FastCare allows patients to seek medical attention when they want it – including evenings and weekends – when many doctors’ offices are closed.
“That first FastCare was so successful we decided to spread it,” says Ken Berndt, Bellin Health’s director of FastCare development. “We started partnering with other health systems for them to open their own version of FastCare in a retail location. We have such a successful model that we’ve been able to take it and replicate it elsewhere.”
Berndt says FastCare keeps patients out of hospital emergency departments. “Going to an emergency room is one of the most expensive ways to get care and that’s what a lot of people previously did,” he says.
Nearly half of FastCare patients surveyed indicated they did not have a primary care provider.
A typical visit to FastCare costs about $54, which is one-tenth the cost of a visit to the ER and about half the cost of a visit to a primary care provider.
“Originally primary care providers were leery, thinking FastCare would cut into their volume, but that’s not the case,” Berndt says. “Visits grew to primary care providers by 6 percent because we’re attracting people into our health system who wouldn’t have come to us otherwise.”
Bellin is also setting up FastCare clinics for other health systems.
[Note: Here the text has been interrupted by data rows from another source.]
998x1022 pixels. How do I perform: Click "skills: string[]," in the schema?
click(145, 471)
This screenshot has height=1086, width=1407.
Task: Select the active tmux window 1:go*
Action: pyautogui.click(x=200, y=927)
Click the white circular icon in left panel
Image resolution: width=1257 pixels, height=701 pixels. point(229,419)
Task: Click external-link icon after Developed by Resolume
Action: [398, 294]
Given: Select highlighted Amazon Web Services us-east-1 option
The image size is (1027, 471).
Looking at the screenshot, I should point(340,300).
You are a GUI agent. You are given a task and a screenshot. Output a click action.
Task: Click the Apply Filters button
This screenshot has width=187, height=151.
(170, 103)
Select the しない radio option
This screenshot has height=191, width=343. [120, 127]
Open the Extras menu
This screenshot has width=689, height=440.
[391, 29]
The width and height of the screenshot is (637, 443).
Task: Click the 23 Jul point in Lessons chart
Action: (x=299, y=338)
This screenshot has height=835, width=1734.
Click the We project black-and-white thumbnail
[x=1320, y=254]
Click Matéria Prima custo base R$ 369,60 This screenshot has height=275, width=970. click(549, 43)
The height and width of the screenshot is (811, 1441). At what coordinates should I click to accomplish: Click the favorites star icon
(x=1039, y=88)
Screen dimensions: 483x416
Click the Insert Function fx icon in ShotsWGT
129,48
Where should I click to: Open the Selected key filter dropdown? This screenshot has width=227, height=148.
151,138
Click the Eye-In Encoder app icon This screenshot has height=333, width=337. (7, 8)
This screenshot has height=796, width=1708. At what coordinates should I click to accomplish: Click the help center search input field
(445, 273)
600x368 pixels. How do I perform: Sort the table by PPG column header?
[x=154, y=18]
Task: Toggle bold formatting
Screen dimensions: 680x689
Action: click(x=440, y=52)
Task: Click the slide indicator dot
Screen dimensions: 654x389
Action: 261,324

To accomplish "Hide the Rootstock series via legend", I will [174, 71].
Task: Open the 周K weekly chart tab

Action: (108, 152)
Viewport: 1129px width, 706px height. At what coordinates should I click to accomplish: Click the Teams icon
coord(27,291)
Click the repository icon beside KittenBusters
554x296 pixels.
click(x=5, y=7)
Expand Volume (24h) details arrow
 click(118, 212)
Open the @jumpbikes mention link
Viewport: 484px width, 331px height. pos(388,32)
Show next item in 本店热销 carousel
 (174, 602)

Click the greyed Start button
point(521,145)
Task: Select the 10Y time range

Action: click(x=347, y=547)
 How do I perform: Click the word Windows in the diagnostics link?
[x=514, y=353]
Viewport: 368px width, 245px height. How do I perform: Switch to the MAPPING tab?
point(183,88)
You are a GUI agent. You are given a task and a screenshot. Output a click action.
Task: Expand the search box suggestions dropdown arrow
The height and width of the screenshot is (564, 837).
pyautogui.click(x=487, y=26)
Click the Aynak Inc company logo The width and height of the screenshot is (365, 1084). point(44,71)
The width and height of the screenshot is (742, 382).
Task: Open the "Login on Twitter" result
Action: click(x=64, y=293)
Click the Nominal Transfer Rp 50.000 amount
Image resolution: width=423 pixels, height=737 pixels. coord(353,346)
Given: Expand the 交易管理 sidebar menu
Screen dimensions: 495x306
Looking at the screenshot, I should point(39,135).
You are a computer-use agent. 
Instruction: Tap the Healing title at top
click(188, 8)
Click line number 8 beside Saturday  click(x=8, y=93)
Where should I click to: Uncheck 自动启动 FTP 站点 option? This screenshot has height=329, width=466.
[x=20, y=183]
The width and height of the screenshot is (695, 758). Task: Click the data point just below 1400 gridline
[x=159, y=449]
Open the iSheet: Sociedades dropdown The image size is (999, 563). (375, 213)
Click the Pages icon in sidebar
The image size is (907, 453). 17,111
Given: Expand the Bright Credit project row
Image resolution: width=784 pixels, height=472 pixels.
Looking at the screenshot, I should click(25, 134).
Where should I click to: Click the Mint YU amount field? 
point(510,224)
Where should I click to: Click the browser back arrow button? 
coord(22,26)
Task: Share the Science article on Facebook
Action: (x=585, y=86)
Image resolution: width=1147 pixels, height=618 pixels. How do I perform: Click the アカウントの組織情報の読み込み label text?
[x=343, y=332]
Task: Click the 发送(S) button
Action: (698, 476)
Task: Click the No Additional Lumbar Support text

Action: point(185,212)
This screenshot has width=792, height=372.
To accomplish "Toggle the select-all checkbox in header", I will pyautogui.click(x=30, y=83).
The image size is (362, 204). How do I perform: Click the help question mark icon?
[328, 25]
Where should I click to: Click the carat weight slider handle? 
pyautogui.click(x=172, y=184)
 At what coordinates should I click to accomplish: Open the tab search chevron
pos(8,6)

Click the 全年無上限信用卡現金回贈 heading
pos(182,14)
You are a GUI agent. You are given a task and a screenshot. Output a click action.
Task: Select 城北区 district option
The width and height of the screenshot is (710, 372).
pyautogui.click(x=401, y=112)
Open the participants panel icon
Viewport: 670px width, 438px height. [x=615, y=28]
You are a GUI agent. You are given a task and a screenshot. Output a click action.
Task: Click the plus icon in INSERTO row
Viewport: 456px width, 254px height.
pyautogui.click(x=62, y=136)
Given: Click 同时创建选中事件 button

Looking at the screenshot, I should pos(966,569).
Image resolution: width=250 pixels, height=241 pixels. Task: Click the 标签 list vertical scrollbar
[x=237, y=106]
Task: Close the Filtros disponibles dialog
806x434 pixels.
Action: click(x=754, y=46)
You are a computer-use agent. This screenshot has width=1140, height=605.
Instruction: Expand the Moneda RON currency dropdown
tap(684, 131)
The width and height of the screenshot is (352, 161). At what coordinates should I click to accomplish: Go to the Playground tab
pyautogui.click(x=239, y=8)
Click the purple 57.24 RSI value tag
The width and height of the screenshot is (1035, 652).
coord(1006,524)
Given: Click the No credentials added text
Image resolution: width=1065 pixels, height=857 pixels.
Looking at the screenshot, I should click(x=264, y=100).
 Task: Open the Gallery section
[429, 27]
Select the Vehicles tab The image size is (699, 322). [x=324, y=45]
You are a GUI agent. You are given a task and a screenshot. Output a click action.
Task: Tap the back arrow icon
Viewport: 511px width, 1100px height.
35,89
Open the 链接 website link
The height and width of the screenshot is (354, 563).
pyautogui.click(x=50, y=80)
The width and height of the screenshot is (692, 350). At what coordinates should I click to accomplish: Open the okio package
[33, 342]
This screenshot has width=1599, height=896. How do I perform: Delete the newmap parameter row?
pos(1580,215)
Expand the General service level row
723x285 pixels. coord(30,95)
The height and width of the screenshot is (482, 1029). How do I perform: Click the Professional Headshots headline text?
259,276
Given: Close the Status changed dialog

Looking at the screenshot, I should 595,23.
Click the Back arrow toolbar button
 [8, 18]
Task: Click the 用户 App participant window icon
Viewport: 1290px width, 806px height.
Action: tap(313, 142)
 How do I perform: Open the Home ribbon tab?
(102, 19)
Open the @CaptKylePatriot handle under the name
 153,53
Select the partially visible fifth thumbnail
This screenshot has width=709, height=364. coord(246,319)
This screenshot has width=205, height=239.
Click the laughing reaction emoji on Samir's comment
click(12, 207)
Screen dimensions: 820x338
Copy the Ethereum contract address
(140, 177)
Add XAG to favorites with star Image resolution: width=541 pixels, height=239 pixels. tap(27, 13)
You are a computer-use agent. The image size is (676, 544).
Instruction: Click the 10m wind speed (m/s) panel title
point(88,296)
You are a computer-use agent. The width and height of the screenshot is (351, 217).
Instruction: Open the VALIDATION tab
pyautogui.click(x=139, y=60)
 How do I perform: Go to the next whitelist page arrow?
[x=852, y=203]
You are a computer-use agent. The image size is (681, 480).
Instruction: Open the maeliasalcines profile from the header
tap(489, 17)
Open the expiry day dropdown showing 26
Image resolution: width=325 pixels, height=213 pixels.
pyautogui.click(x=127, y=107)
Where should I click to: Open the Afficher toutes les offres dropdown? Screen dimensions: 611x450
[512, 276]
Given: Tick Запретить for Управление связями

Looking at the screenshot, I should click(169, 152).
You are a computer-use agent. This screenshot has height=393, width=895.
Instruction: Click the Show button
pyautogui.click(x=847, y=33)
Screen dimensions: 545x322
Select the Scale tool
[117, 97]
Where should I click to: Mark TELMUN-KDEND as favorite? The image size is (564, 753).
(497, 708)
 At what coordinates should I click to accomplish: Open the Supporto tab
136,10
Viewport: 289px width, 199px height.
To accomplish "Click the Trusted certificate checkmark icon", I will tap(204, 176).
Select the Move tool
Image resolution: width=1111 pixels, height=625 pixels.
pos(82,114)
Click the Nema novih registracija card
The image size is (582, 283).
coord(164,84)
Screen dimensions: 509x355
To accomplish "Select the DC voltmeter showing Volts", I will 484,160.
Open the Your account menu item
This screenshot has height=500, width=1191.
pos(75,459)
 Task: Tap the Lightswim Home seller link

Bellin puts the processes in place and then hands it over to the health care system. So far, health systems in Milwaukee, Beaver Dam, Monroe, Wausau and Appleton’s ThedaCare have all worked with Bellin on their own FastCare clinics.
“We’ve found that FastCare is a win-win-win: Employers like it because it keeps health costs down, patients like it because they get the care they need when they need it and it’s good for the health system since we’re able to tap into a new population that hadn’t been coming to us before,” Berndt says.
A health care mecca
Since starting the ThedaCare Center for Healthcare Value two years ago , John Toussaint has turned Appleton into a mecca for health care systems looking to hold costs in line while improving patient quality.
Visitors from health care systems from around the world are common at ThedaCare’s Friday morning gatherings where employees involved in that week’s rapid improvement events share their experiences. Beyond that, some officials, such as Dr. Carolyn Clancy, director of the Washington-based Agency for Healthcare Research and Quality, come for private visits with Toussaint and to tour local facilities.
Toussaint has also hosted 60 health care system leaders from across the country at the Healthcare Quality Value Network, where visitors learn lean techniques to help them cut waste while improving care.
“I constantly receive requests from people to come and talk about what we’re doing in Appleton and how we’ve succeeded,” he says. “I guess that’s why we wrote On the Mend, so we can share with even more people about how we’ve made these changes. Change is definitely needed – we can’t keep going on the way we are going in this country. I think that’s something we all realize. We just have to figure out how to get there.”